Starting with 2024.2, authentik allows an administrator or operator to create multiple tenants. This means that an operator can manage several authentik installations without having to deploy additional instances.

Note that creating and managing tenants is handled using authentik APIs, not in the Admin interface.

authentik manages tenants by storing data for each tenant in a separate PostgreSQL schema.

This feature needs to be enabled with the AUTHENTIK_TENANTS__ENABLED=true. You also need to set AUTHENTIK_TENANTS__API_KEY to a random string, which will be used to authenticate to the tenancy API. This key will allow the creation of recovery keys for every tenant hosted by authentik, store it securely. You will also need to disable the embedded outpost with AUTHENTIK_OUTPOSTS__DISABLE_EMBEDDED_OUTPOST=true as it is not supported with tenants.

Usage

Tenants can be created using the API routes associated. Search for tenant in the API browser for the available endpoints.

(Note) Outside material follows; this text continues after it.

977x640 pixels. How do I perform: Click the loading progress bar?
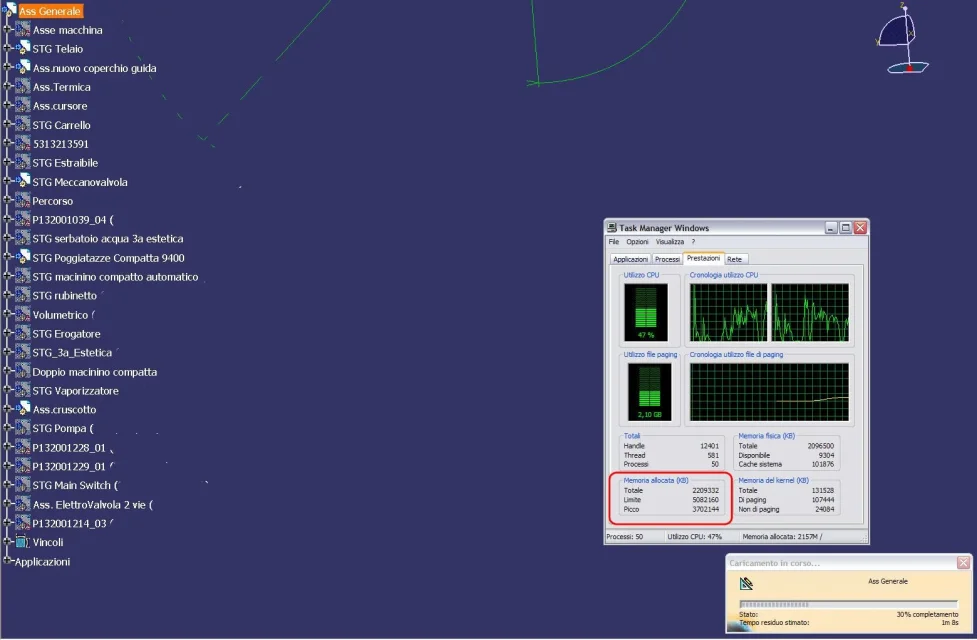pyautogui.click(x=848, y=604)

When creating a tenant, you must specify a name, used for display purposes, and a schema_name, used to create the PostgreSQL schema associated with the tenant. That schema_name must start with t_ and not be more than 64 characters long.

There is always at least one tenant, public. This is the default tenant and cannot be deleted. Despite its name, it is not freely available to the world. Instead, it is stored in the public schema of the PostgreSQL database.

By default, all requests that do not explicitly belong to a tenant are redirected to the default tenant. Thus, after creating a tenant, you must associate a domain for which incoming requests will be redirected to said tenant. You can do so with API endpoints. After creating a domain example.org that is associated to the tenant t_example, all requests made to example.org will use the t_example tenant. However, requests made to authentik.tld, subdomain.example.org and all other domains will use the default tenant.

warning

Expression policies currently have access to all tenants.

Notes

Upon creating another tenant, a new schema will be created by cloning the template schema. This special schema is like a tenant with no data created in it. Cloning an existing schema instead of creating a new one and running migrations on it is done for efficiency purposes.

Data stored in Redis (cache, tasks, locks) will usually get its keys prefixed by the schema_name.

Files are stored by-tenant, under a schema_name directory. For example, /media/t_example. The same is true regardless of the storage backend.